About 55,000 reservists and National Guard are self-employed, and about twice as many work for small companies, according to a May, 2005, Congressional Budget Office Report. And, like Linscott's, their deployments give rise to a host of troubles, from the loss of revenues to permanent shutdowns. "no one is there to help [soldier-entrepreneurs] figure out how to maintain their business when they are gone," says Paul Rieckhoff, executive director of Iraq & Afghanistan Veterans of America, a New York lobbying group.

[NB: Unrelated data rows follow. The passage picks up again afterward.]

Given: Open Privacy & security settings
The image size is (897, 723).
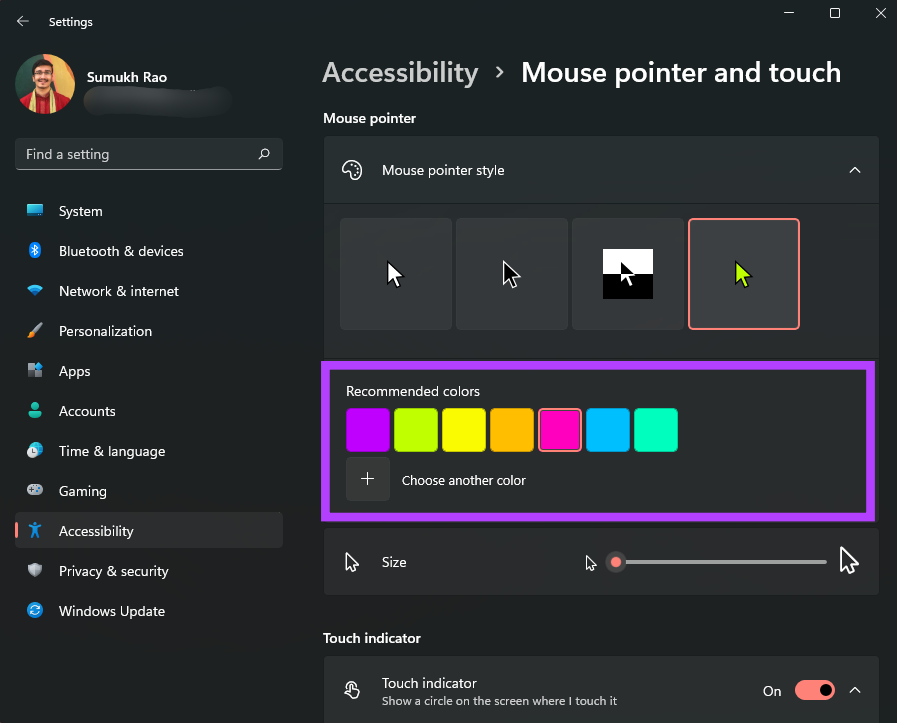Looking at the screenshot, I should (37, 571).
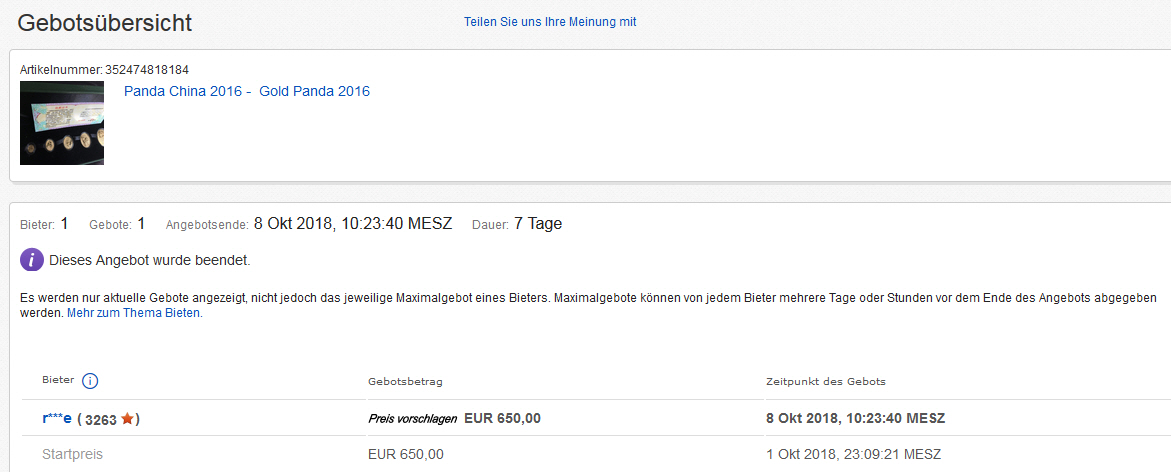Click the Startpreis row label
This screenshot has height=472, width=1171.
point(73,455)
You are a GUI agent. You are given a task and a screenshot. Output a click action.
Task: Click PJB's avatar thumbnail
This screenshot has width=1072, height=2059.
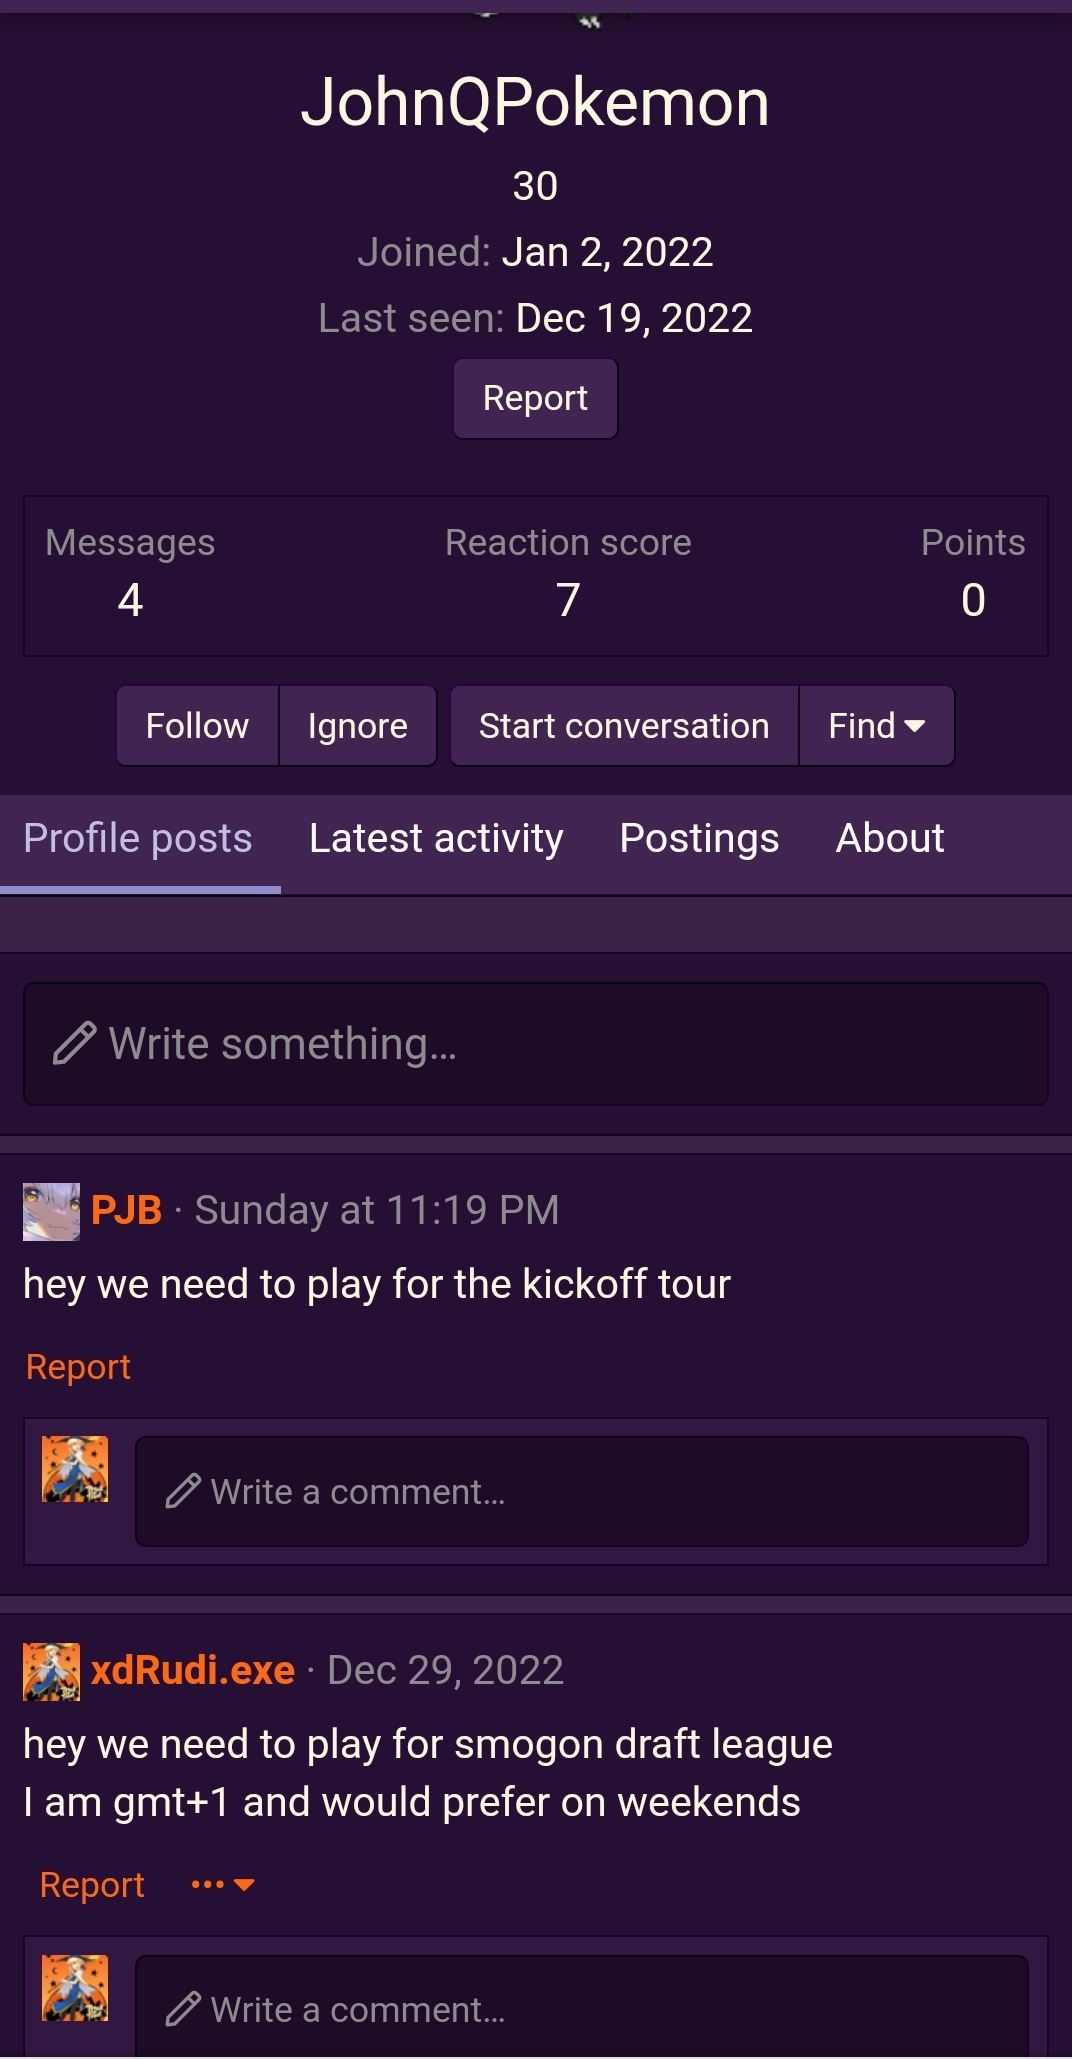(x=51, y=1211)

Scott Denniston, director of the Office Of Small and Disadvantaged Business Utilization and the Center for Veterans Enterprise for the Veterans Affairs Dept., says that while some services are available, most National Guard members and reservists don't know about them. he says the Small Business Administration is working with the Defense Dept. to get information to soldiers before they are deployed, not after.

Linscott could have used it. A Black Hawk pilot, he completed about 60 tours of duty, including combat in the Gulf War. After working for another aviation service, he started his own. His first clients were local sheriffs' offices that wanted to fly reconnaissance to stamp out marijuana growers.

Unlike employees of larger companies, Linscott had few choices, and no safety net, when it came to his absence. "You can't be the president of a helicopter service and be on active duty simultaneously," says Linscott. "I can't run jl Aviation from afar." He asked another pilot and his director of aircraft maintenance to run the business. But the company became embroiled in a costly legal fight over a turbine, grounding one helicopter. (A judge later ruled in Linscott's favor.) A second leased craft had to be returned because Linscott wasn't there to fly it. "We did not have the capacity for new customers," Linscott says.

While still on base, Linscott saw a spot on cnn about the SBA's Military Reservist Economic Injury Disaster Loans. Linscott was told to apply through a disaster recovery center in San Diego, which required bank statements, tax returns, and written statements from accountants and creditors--things Linscott could not gather from Mississippi. Back in Portland, in the summer of 2003, a counselor with the Service Corps of Retired Executives helped Linscott assemble a new business plan and loan documentation. It took sixteen months for Linscott to receive $472,000.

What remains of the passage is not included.